PGA Tour commissioner Jay Monahan declared upon revealing the deal, “This will engender a new era in global golf, for the better.” But the decision isn’t better for the PGA golfers who turned down what was reported to be hundreds of millions of dollars from LIV last year, and who will now find themselves taking paychecks from the same people anyway. And it certainly isn’t better for the families of those killed on Sept. 11, 2001, whose loss was exploited as a political talking point for the PGA when it was claiming to stand on principle as it battled it out with LIV. They say now in a statement that they feel “betrayed,” and no wonder.

It also isn’t better for the world writ large. Secretary of State Antony Blinken met Wednesday morning with the Saudi crown prince to discuss tensions over issues that range from oil prices to policy toward Iran and Israel. Yet when it comes to extracting meaningful concessions, especially on civil liberties, the United States seems to whiff again and again. At least two U.S. citizens remain wrongfully detained in Saudi prisons; still more are “free” yet prohibited from traveling home.
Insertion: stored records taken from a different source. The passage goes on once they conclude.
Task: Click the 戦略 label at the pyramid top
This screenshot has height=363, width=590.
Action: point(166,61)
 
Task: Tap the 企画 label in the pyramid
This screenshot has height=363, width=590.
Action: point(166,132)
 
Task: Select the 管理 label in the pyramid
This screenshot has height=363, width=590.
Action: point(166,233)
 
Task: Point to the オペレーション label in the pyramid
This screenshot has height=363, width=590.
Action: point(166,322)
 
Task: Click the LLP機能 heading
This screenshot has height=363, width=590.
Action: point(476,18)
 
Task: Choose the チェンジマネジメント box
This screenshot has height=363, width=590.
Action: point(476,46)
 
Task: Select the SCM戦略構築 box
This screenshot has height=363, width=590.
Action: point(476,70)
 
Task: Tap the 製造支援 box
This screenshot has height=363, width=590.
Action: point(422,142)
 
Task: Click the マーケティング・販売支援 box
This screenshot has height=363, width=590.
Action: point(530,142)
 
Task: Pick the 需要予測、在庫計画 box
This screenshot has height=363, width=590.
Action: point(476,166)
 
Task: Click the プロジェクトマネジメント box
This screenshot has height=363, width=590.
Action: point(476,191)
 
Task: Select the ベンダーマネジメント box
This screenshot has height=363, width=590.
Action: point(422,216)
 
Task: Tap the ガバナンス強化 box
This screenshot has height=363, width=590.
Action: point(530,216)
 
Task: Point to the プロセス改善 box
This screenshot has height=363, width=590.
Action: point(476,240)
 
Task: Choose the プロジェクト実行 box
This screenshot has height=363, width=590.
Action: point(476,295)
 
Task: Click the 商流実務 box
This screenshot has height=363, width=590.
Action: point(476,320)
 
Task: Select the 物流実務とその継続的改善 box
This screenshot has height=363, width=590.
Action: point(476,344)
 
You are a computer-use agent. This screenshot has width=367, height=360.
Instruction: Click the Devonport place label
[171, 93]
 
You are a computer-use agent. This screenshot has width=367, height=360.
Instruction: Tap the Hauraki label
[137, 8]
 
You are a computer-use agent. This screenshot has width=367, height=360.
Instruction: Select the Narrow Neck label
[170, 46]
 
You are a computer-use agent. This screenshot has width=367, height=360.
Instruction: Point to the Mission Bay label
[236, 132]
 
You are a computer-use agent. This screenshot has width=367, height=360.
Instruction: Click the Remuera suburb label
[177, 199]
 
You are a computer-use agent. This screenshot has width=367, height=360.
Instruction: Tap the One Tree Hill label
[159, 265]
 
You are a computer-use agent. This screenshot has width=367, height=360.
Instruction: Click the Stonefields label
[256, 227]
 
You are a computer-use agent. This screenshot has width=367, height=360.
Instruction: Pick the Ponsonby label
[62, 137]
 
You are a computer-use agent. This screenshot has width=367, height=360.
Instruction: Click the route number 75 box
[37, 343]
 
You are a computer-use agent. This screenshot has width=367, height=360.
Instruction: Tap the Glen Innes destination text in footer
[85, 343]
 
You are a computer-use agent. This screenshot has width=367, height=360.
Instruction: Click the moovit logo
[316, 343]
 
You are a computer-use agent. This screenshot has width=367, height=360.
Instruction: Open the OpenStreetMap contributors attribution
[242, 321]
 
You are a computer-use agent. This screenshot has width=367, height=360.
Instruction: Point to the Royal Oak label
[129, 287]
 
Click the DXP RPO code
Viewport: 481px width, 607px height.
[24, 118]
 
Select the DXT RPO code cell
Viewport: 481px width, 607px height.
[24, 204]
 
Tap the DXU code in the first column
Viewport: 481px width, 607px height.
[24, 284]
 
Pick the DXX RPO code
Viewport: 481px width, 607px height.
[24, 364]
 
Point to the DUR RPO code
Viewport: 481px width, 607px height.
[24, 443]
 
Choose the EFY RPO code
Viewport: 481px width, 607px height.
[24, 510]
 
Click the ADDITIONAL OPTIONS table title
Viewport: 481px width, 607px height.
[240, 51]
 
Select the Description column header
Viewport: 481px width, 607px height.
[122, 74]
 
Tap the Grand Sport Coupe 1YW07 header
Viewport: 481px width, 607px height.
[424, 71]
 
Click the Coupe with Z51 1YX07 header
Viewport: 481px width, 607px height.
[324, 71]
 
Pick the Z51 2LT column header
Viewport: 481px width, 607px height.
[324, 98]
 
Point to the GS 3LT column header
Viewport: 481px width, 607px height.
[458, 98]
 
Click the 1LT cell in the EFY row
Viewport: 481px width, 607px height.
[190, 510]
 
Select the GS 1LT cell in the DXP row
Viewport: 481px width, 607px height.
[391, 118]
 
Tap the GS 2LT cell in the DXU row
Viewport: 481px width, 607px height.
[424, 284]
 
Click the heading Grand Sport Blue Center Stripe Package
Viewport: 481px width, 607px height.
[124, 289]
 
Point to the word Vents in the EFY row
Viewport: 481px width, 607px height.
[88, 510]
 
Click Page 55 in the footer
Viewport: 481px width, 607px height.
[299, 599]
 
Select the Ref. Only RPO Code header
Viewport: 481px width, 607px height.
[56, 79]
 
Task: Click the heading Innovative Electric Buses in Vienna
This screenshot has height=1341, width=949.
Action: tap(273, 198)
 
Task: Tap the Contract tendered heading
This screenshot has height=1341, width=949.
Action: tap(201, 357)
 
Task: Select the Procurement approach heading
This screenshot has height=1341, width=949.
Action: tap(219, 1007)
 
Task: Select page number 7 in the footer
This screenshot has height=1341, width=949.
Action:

Saudi Arabia also refuses to return Khashoggi’s remains, or even to disclose their location.

The players and golf fans who believed PGA Tour higher-ups’ claims that their differences with LIV Golf were about morals rather than money got hustled. But they might not be alone. “They’ll get their guys,” Brooks Koepka, a player who took LIV’s payout, shrewdly guessed last year. They didn’t get only their guys, though. They got the whole game.